*** Information

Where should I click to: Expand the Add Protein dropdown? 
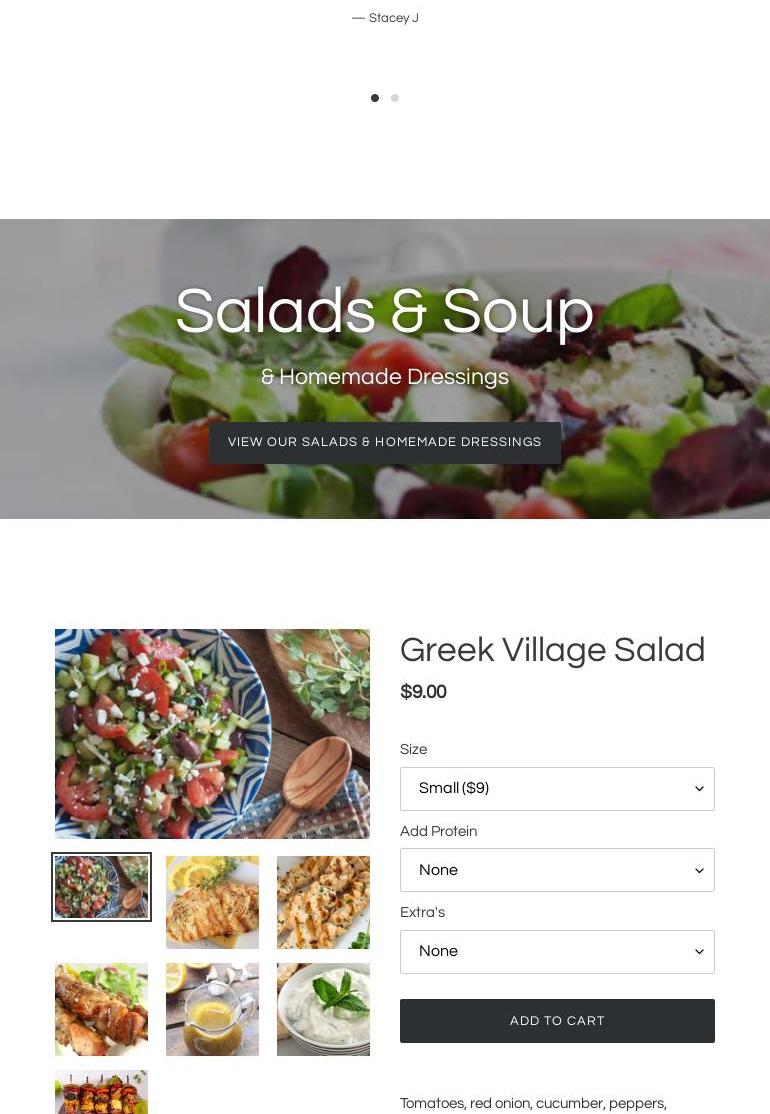point(557,870)
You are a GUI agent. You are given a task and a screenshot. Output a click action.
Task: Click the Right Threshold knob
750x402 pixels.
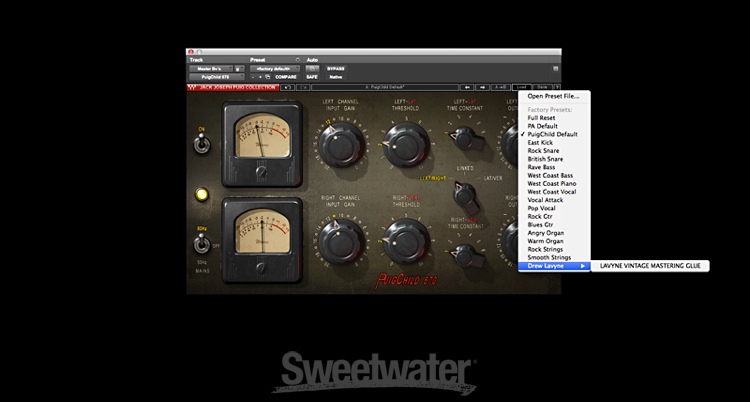tap(406, 241)
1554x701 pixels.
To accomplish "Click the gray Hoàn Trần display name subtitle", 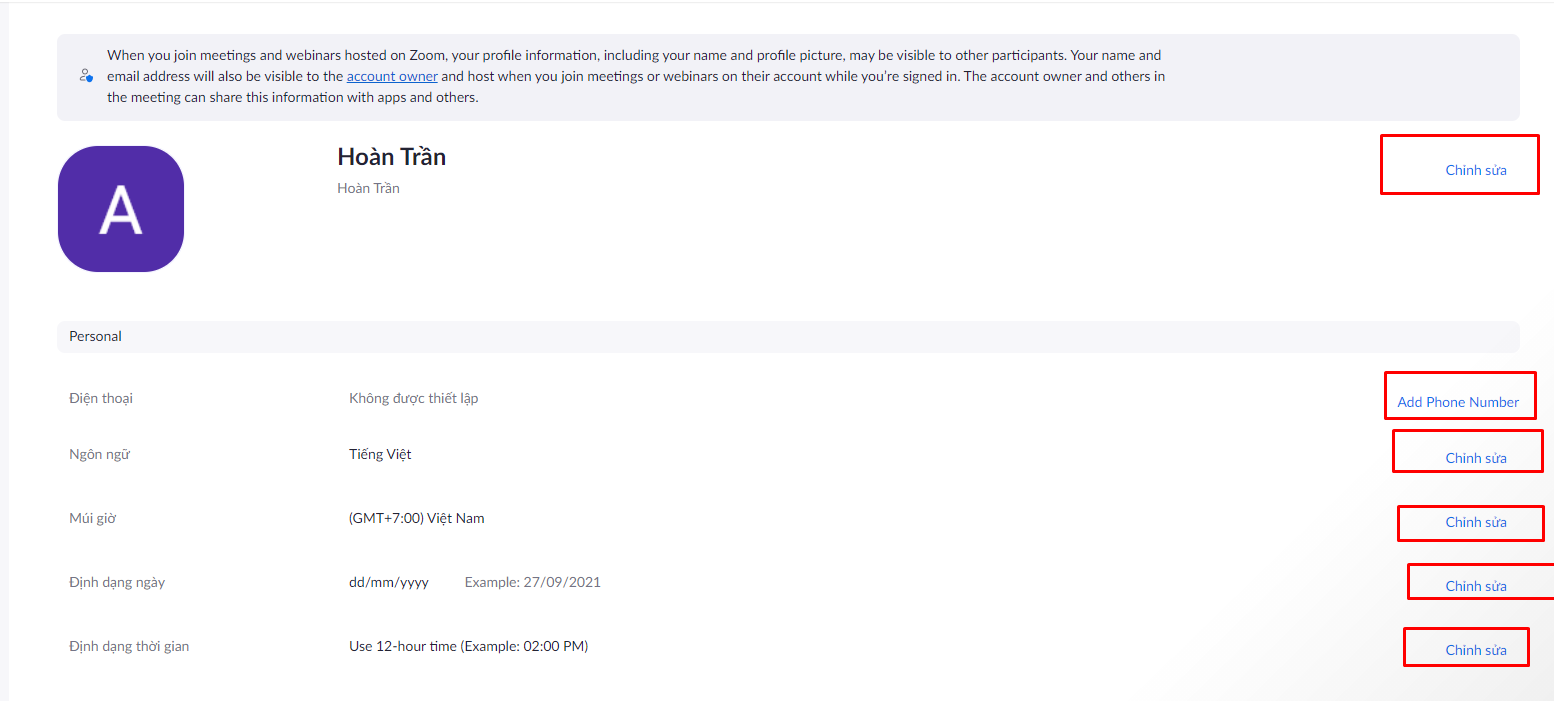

******

# [Required action]
Print, without pictures, exactly the lines from the one containing "Task: Click the Right Threshold knob" through the final line of the records above.

# [Solution for this exercise]
Task: Click the Right Threshold knob
750x402 pixels.
tap(406, 241)
1554x701 pixels.
To accomplish "Click the gray Hoàn Trần display name subtitle", 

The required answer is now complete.